The principles that rule this blog

Principles that will govern my thoughts as I express them here (from my opening statement):

  • Freedom of the individual should be as total as possible, limited only by the fact that nobody should be free to cause physical injury to another, or to deprive another person of his freedoms.
  • Government is necessary primarily to provide those services that private enterprise won't, or won't at a price that people can afford.
  • No person has a right to have his own beliefs on religious, moral, political, or other controversial issues imposed on others who do not share those beliefs.

I believe that Abraham Lincoln expressed it very well:

“The legitimate object of government is to do for a community of people whatever they need to have done, but cannot do, at all, or cannot
so well do, for themselves — in their separate, individual capacities.”

Comments will be invited, and I will attempt to reply to any comments that are offered in a serious and non-abusive manner. However, I will not tolerate abusive or profane language (my reasoning is that this is my blog, and so I can control it; I wouldn't interfere with your using such language on your own!)

If anyone finds an opinion that I express to be contrary to my principles, they are welcome to point this out. I hope that I can make a rational case for my comments. Because, in fact, one label I'll happily accept is rationalist.

Tuesday, January 07, 2014

A chance to set back Big Labor

Although the case has been pending for some time (the Supreme Court granted certiorari some months ago) I just today was reading about it: there is a case before the Supreme Court called Harris v. Quinn which has some possibilities that look good for setting back Big Labor. It involves home care workers who have been classified as state workers under Illinois law, apparently just in order to put them under a collective bargaining agreement which has set up an “agency shop,” a contract where even if a person does not want to join a union, he is forced to pay the union dues. This is one of the most evil things ever worked into a contract — you must pay someone, allegedly for providing a service, but the service is one you never asked for nor want. And the money, of course, goes in part to political candidates you might oppose.

Of course, the unions are upset that anyone would challenge these “agency shop” provisions; they say that the unions have to negotiate for all the workers and so even the non-members benefit, so they should help support the union.
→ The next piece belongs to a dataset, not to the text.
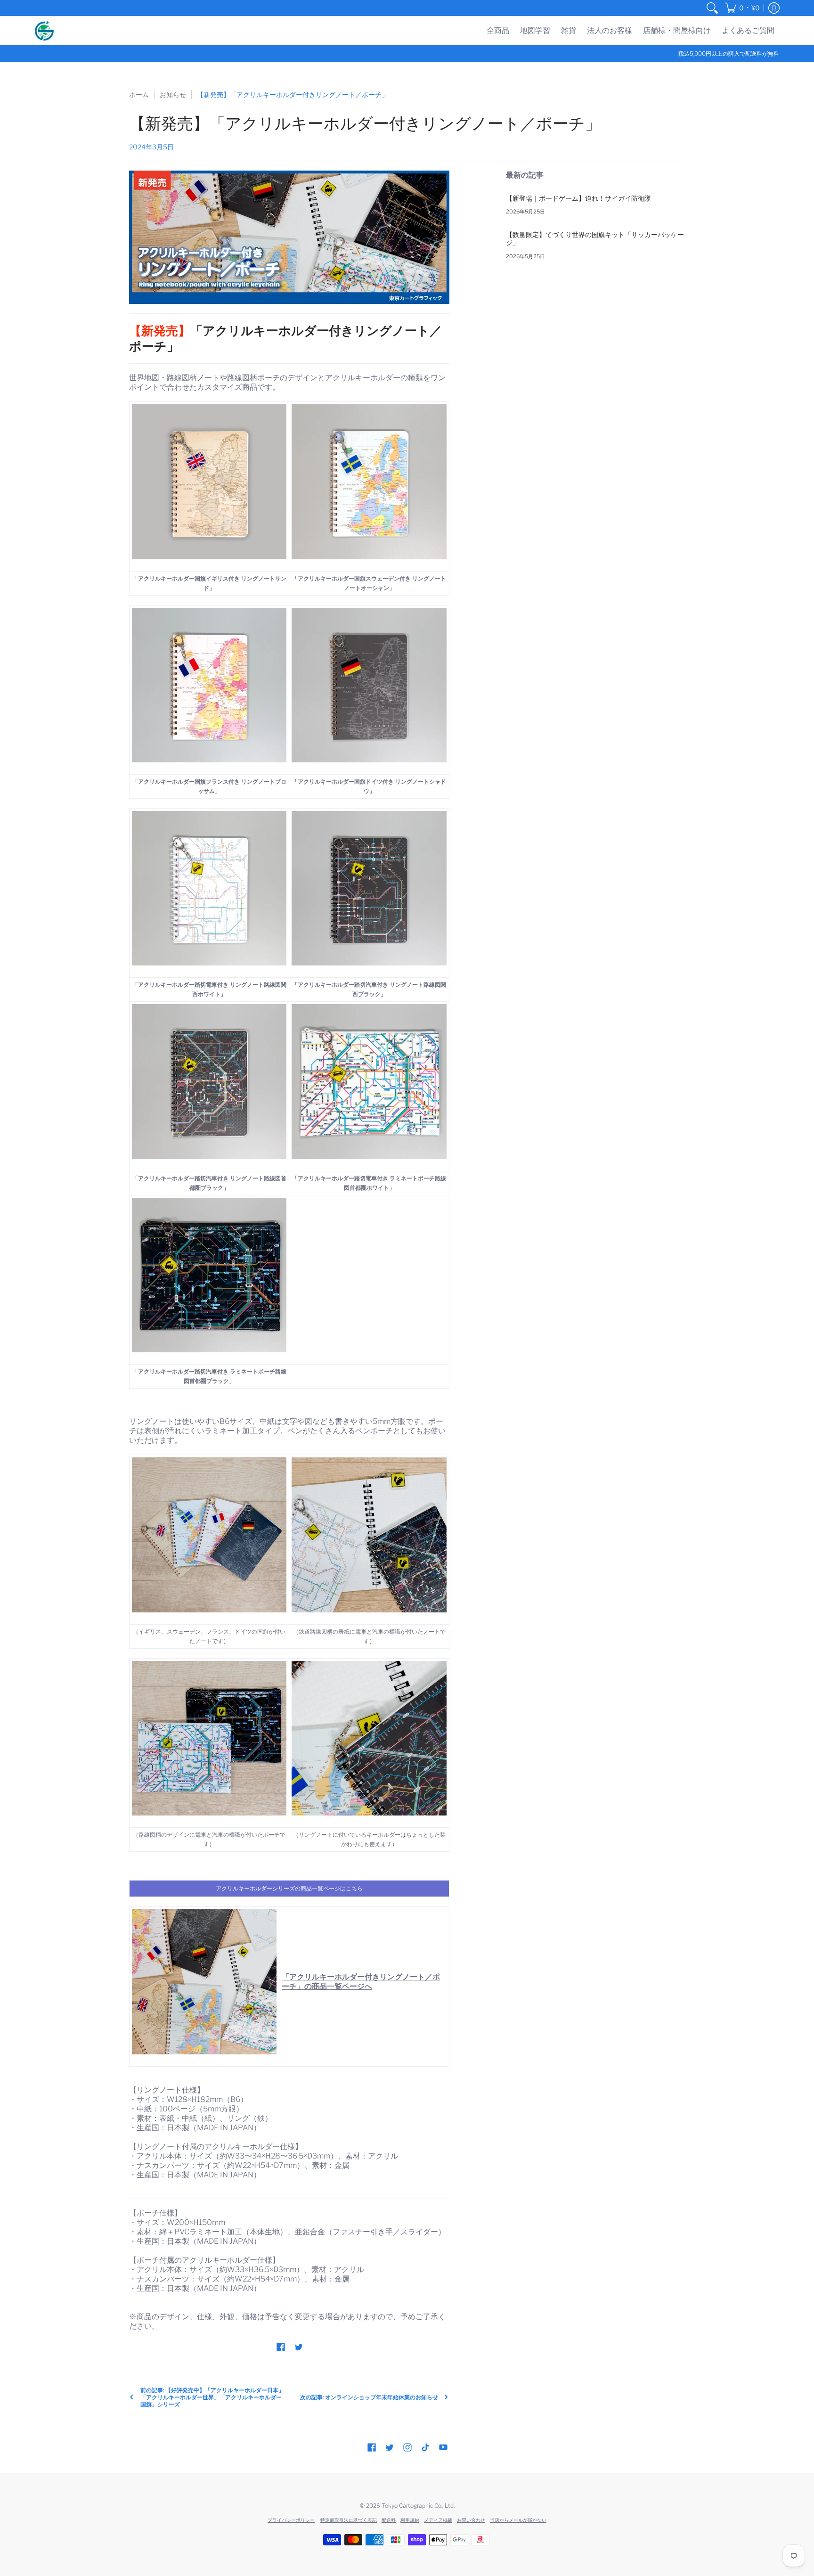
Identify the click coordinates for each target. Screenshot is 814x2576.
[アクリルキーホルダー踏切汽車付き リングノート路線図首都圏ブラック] (209, 1081)
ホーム (139, 94)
In fact, the union often negotiates contracts with provisions that are directly against the interests of these non-members, but union apologists refuse to see this, and that is why many people do not want to be a part of the union.

But a ruling in favor of the plaintiffs in this case would not actually kill “agency shops,” as all it would do is to say that they are not in fact state employees. It would be nice if it did, of course, but that is not what this specific case is all about. It will not release unwilling people who are state employees from these burdensome “agency shop” contracts. Yet some columnists have claimed it would provide a “right-to-work” law for all public employees. Would that this were so!

Still, it's a move in the right direction. The only thing that would really provide equity in this issue of “right-to-work” laws would be a national “right-to-work” law that would apply to everyone. Nobody should be forced to pay dues to an organization he perceives as working against his interest. But let us hope that Harris prevails in this case, and others follow to push the issue a little farther in the future.